Specifically, the orientation degree near the skin layer is greater than that close to the core layer. The main reason for this is obviously that the flow induced nucleation changes along the vertical direction of the channel due to the change of shear rate. For a quantitative observation, Figure 6 gives the distribution of oriented nuclei obtained for the flow strength γ ^ = 10 . It is clear that the nuclei near the skin layer have greater aspect ratios and their orientations are closer to the flow direction. Also, the symbol distribution in the figure indicates that the nucleus density near the skin layer is greater than the core layer, which directly causes the faster crystallization near the skin layer. Therefore, in real processing, the lower temperature near the skin layer (compared to the core layer) is not the only reason for faster crystallization.
In addition, from Figure 5, the crystallization after stronger flow treatment needs less time to reach a similar size of crystallized region. This means that the crystallization after stronger flow treatment is faster than that after weaker flow treatment [49]. In this study, the flow treatment is applied for a short time and the subsequent crystallization actually occurs in quiescent conditions. That is, the flow does not show any direct increase in crystal growth rate. Therefore, the faster crystallization after stronger flow treatment is mainly caused by the fact that the flow can remarkably enhance the nucleation rate. Another phenomenon caused by flow induced nucleation is the change in size of the crystals [50]. This can be clearly seen in Figure 5a,b.
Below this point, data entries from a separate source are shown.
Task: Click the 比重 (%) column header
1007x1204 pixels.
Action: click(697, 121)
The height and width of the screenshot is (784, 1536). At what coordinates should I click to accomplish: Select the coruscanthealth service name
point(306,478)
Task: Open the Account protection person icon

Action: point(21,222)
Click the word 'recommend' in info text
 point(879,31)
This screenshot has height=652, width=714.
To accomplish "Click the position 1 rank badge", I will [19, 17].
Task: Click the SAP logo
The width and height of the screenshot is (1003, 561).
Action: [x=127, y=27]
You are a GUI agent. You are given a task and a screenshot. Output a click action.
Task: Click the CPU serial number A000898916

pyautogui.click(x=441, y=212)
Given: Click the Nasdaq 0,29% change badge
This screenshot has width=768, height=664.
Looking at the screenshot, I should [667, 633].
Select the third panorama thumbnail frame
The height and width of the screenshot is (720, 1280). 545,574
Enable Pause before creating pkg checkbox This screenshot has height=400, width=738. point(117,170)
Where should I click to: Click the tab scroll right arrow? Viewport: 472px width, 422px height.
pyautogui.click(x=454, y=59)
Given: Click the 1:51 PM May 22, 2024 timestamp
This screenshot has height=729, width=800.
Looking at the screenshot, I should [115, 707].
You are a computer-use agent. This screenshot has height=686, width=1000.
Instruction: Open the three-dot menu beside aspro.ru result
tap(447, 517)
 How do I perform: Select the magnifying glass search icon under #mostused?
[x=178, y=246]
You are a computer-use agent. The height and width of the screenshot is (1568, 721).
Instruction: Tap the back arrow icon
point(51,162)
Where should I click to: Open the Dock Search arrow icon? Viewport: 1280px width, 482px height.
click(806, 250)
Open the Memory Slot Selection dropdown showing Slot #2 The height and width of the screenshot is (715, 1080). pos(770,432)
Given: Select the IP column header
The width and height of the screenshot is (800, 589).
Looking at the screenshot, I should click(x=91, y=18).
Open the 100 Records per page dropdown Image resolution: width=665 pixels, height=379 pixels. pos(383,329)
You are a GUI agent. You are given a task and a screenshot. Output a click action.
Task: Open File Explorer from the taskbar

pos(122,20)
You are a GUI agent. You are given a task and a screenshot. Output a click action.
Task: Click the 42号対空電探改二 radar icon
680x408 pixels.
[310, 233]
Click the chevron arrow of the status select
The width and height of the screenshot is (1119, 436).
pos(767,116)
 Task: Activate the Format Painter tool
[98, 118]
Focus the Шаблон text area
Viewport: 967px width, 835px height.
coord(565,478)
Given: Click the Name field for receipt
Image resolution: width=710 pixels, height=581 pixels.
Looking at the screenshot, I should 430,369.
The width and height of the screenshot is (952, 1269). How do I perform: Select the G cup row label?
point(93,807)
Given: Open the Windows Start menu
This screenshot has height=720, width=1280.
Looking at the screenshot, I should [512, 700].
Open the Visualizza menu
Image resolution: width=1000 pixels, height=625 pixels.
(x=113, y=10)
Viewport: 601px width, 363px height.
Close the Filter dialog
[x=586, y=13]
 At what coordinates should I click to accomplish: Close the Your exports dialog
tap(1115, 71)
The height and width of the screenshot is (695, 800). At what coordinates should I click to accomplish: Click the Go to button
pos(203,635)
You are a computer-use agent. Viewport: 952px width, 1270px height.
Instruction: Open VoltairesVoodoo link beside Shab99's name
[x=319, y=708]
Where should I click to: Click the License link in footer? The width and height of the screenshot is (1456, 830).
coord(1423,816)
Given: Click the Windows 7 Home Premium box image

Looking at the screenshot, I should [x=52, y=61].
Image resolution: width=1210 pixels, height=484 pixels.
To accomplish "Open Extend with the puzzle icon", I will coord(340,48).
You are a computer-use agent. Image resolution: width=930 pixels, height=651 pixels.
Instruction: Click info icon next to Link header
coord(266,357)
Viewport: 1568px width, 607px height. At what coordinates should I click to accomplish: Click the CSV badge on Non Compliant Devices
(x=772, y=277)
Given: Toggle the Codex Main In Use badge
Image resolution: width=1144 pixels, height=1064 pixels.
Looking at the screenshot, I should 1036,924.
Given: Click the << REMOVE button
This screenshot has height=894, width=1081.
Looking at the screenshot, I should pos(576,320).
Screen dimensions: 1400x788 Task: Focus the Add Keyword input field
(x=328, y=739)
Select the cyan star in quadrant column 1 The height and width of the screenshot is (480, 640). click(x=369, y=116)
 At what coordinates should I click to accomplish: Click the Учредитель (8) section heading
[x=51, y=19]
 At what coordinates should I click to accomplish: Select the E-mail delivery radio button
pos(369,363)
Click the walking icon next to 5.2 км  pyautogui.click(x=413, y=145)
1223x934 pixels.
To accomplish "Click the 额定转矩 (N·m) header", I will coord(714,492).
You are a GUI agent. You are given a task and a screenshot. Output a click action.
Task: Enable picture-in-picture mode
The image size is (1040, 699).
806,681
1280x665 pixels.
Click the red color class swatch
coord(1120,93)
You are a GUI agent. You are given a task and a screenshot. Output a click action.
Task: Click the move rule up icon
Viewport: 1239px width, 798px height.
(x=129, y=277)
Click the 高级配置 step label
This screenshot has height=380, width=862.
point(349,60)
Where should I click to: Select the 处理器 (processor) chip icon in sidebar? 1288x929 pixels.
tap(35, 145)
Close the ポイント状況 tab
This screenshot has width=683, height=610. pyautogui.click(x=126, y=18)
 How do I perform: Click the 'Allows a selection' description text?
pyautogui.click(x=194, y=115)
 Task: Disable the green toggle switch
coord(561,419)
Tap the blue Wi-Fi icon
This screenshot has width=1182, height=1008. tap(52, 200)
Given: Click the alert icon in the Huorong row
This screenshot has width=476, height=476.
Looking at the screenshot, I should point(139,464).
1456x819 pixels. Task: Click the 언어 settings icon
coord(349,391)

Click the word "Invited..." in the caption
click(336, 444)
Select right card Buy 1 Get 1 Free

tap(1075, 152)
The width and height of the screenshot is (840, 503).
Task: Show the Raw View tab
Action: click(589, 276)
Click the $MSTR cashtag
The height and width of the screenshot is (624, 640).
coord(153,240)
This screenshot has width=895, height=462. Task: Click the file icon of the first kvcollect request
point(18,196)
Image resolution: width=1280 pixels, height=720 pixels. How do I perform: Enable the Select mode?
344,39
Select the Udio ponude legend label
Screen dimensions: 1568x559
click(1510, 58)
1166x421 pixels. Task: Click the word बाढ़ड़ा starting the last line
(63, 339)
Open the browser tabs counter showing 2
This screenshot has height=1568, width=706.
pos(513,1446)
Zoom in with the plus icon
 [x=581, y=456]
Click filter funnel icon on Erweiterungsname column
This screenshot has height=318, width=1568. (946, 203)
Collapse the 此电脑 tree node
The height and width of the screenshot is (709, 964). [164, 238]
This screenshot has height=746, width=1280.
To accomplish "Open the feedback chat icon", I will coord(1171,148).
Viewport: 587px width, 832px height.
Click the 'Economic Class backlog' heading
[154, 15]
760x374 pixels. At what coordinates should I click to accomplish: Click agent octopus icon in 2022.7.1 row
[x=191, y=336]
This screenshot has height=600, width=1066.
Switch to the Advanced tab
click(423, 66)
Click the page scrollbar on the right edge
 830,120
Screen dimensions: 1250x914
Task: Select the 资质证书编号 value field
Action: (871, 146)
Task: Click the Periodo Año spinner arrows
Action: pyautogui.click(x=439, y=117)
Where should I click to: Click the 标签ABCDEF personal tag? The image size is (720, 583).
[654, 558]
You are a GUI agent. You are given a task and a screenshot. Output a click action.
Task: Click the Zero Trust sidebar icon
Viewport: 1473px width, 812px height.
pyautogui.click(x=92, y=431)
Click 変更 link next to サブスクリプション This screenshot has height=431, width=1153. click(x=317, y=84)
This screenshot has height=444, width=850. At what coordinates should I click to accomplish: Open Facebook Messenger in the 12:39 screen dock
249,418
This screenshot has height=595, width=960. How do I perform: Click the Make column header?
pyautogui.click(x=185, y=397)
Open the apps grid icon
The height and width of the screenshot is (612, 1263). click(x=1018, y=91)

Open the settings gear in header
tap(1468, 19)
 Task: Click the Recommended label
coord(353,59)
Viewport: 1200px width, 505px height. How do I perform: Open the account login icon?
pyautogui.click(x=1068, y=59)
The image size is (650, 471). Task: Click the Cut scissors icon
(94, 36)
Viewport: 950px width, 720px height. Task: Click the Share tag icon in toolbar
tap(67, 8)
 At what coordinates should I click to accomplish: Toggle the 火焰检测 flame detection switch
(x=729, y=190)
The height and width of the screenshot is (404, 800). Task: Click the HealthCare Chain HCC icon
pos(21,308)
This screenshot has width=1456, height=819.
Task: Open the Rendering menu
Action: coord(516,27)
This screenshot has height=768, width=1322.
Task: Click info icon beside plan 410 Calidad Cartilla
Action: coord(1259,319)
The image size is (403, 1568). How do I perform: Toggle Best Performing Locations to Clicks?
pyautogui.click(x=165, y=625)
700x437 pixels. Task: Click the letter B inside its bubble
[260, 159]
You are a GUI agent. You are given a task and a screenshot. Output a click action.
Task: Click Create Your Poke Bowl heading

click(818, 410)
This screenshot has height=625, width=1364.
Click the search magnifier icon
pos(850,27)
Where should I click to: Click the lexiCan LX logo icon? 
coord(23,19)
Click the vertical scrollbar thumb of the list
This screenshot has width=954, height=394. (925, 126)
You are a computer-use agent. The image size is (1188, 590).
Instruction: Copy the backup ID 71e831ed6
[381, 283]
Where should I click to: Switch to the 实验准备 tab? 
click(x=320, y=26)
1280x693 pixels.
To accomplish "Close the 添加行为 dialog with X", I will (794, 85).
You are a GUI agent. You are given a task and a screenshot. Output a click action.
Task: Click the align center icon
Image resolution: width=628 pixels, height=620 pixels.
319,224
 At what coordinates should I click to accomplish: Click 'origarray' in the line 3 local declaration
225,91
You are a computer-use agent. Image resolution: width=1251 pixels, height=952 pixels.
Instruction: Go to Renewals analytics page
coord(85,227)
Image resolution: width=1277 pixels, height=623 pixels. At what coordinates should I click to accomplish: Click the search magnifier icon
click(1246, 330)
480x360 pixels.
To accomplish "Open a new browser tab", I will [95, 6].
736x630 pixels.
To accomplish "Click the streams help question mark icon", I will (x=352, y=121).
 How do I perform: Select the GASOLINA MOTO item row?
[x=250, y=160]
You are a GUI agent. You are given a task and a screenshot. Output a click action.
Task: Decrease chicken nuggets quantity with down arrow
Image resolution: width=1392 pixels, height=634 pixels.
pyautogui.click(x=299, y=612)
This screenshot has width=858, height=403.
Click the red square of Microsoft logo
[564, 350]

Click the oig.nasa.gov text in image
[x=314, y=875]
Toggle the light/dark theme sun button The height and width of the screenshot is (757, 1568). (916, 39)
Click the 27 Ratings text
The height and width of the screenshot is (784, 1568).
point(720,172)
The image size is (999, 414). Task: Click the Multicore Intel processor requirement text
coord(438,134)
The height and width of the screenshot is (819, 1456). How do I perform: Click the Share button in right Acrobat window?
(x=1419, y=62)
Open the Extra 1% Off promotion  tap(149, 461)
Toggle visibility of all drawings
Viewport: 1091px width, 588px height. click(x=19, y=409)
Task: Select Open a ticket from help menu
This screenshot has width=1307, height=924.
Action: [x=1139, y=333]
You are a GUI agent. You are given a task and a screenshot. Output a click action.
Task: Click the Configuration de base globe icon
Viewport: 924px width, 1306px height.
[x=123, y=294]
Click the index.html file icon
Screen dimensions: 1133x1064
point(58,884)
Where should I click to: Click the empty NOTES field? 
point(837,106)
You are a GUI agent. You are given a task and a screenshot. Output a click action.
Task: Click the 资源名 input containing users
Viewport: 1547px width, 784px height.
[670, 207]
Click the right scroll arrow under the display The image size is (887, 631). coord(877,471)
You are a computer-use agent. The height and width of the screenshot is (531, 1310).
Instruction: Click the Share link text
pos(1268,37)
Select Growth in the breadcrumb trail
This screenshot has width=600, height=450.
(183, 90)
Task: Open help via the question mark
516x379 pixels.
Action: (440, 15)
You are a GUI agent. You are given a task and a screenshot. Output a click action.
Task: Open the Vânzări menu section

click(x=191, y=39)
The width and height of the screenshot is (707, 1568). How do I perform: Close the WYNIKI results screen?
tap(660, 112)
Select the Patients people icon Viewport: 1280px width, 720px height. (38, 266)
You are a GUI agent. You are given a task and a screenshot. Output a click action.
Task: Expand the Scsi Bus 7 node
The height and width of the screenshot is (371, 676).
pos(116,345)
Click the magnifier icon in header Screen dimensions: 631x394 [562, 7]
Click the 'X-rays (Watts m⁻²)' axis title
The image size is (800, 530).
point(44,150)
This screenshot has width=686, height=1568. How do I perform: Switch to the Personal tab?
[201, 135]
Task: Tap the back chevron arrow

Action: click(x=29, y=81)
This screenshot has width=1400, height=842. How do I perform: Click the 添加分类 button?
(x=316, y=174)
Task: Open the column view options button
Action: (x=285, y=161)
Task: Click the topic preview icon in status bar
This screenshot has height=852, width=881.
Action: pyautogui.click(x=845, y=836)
It is obvious that the crystals in Figure 5b have smaller sizes, and an explanation of this is that more activated nuclei usually result in a narrower growing space.
In the variety of polymer crystallizations, the morphological instability causes interfacial patterns that vary between compact and branched, between symmetric and irregular, and between stable and unstable [51]. In phase field modeling, such morphological instability is characterized by the anisotropic surface energy and the interfacial noise. Here, the discussion on anisotropy is given and on noise it is given in a later section. Unlike the results shown in Figure 5, if we consider the anisotropic growth of the crystal interface, the simulated crystal morphology is greatly different (see Figure 7). When the history flow is very weak, dendrite-like snowflakes are obtained throughout the whole channel (as shown in Figure 7a). This morphology is also a typical crystal pattern usually observed under quiescent conditions [28]. However, as the flow strength is increased, oriented crystals, which are first shish-kebab crystals and then fibrillar crystals in the situations considered, appear near the skin layer. The typical shish-kebab structure consists of a fibrillar core oriented along the flow direction (shish) with transverse, periodically stacked lamellae (kebab). The formation of fibrillar crystals may be explained as too many oriented nuclei grow to fibrils near the skin layer and the narrow space among those fibrils limits their lateral growth. Specifically, when the flow strength is big enough, a typical skin-core structure along the thickness direction is observed. That is the crystal morphologies presented from the skin layer to the core layer are fibrillar crystals, shish-kebab crystals, and spherulites. This result agrees with many experimental observations [52], and indicates that flow induced nucleation plays an important role in producing the skin-core structure. Moreover, the area occupied by oriented crystals enlarges with increasing flow strength. So, it can be expected that oriented crystals will appear at the core layer of the channel if the flow strength is sufficiently high. This prediction is consistent with a recent experimental study [53].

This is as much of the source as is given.